Ahora sólo queda que el sábado efectivamente llegue el dinero de la transferencia, como me ha prometido, pero no tengo por qué desconfiar de su palabra, aunque sea la palabra de un señor que no existe.

 

Tampoco le puedes pedir a una máquina que hable tu mismo idioma

Por desgracia, la vida no siempre es tan fácil, porque este señor enlatado que me ha atendido tan eficientemente hoy no trabaja para todas las empresas con las que yo trato. Siempre recordaré ese día, cercano a mi 25 cumpleaños, en que yo quise cambiar la tarifa de mi móvil. En aquella ocasión me atendió una señorita enlatada con la que no hice muy buenas migas. Nuestros caracteres no congeniaban. Yo ya estaba informada por un panfleto y sólo quería decirle a Orange que quería cambiarme a la Tarifa Joven, pero la señorita me ofreció un montón de alternativas previas hasta llegar al punto al que queríamos llegar. Y cuando por fin llegamos, me dijo que yo eligiera, de viva voz, entre las siguientes opciones: Tarifa Mis Horas. Tarifa Ocio. Tarifa Joven o Tarifa Plana, creo recordar.

Yo le dije rauda y veloz: “Tarifa Joven”. Y ella me dijo: “Disculpe, no le he entendido bien. Repita qué tipo de tarifa desea contratar: Tarifa Mis Horas. Tarifa Ocio. Tarifa Joven o Tarifa Plana”. Vaya, lo he dicho demasiado rápido. Pues “Ta-ri-fa Jo-ven”. Y ella: “Perdone, no le he oído con claridad. Repita qué tipo de tarifa desea contratar: Tarifa Mis Horas. Tarifa Ocio. Tarifa Joven o Tarifa Plana”. Bueno, habrá ruido de fondo: “Tarifa Joven”, dije con mi mejor voz radiofónica. Pero no: “Parece que tenemos problemas de comunicación, Repita qué tipo de tarifa desea contratar: Tarifa Mis Horas. Tarifa Ocio. Tarifa Joven o Tarifa Plana”. Ok, ok, será la cobertura, me voy a mover y lo repito lentamente, vocalizando bien cada una de las sílabas...
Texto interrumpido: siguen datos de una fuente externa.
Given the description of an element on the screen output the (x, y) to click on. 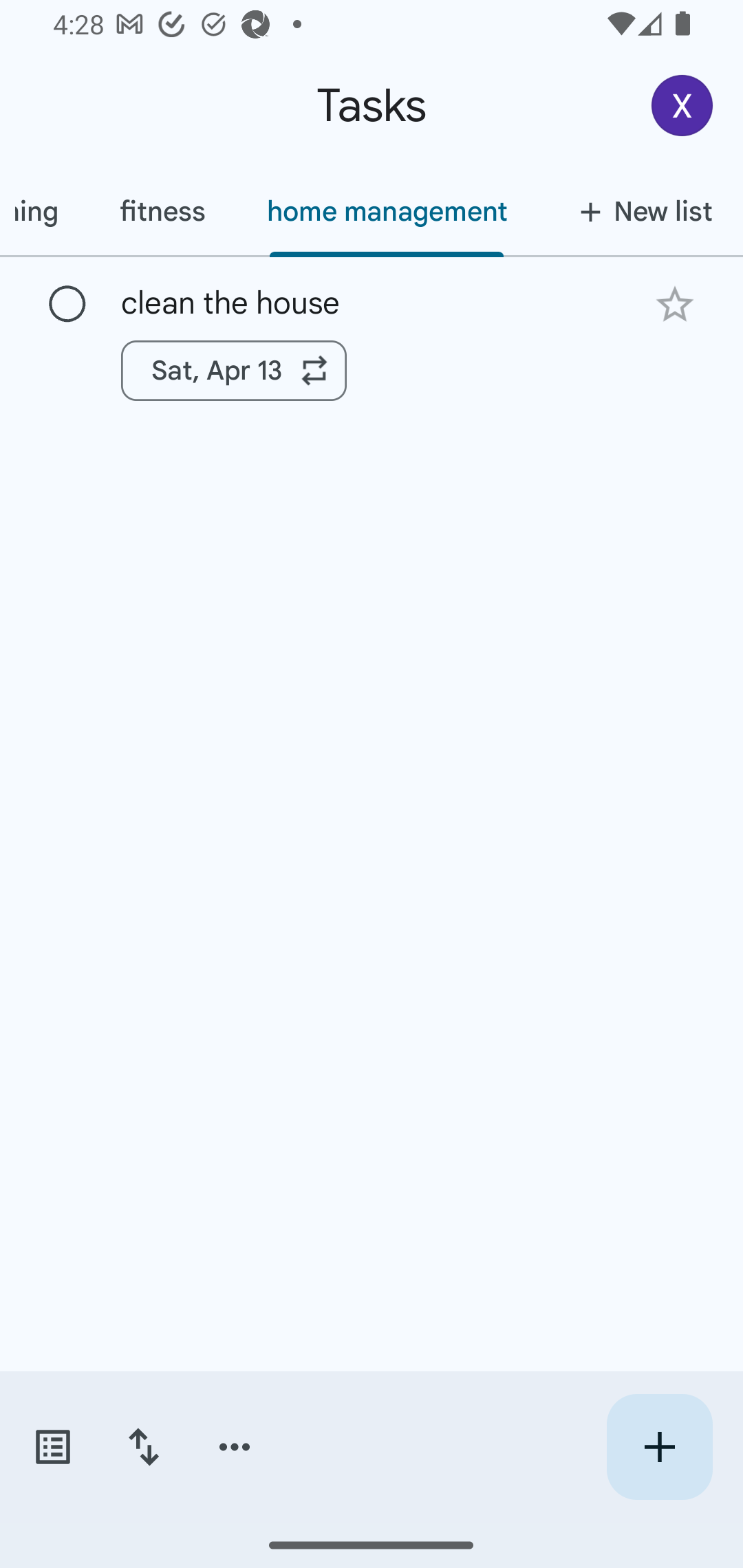
holiday planning (44, 211)
fitness (162, 211)
New list (640, 211)
Add star (674, 303)
Mark as complete (67, 304)
Sat, Apr 13 (233, 369)
Switch task lists (52, 1447)
Create new task (659, 1446)
Change sort order (143, 1446)
More options (234, 1446)
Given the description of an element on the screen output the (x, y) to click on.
En fin, para qué aburriros, la señorita enlatada tenía como cinco maneras diferentes de decir que no se enteraba de lo que le estaba pidiendo, y a mí todo eso me sonaba a burla por la cercanía de mi cumpleaños. Más que no entenderme parecía que estaba dudando de que yo fuera lo suficientemente joven como para solicitar una Tarifa Joven.

 

A veces ni siquiera me entiendo con las personas que hablan mi idioma

Pero tampoco con las personas con las que he tenido que tratar por teléfono para hacer gestiones me ha ido siempre bien. Hasta en cuatro ocasiones hablé con los operadores de Telefónica para protestar porque no me llegaban las facturas a casa, y siempre me decían que estaba activado el servicio de envío y que no se observaba ninguna incidencia. Eso sí, muy solícitos, se ofrecían a enviarme un duplicado de la factura a la dirección que yo indicara en ese momento, y ésas sí llegaron a mi buzón, pero de modo milagroso, porque cada vez venía escrita en el sobre una dirección distinta: Yo vivía en la calle Illescas, pero en uno de los sobres ponía: C/ Yescas. En otro C/ Iglesia. En otro C/ Iglesias y en el último, C/ Pillescas. Ahí sí que hay que apuntarle un tanto a los carteros y sus dotes adivinatorias.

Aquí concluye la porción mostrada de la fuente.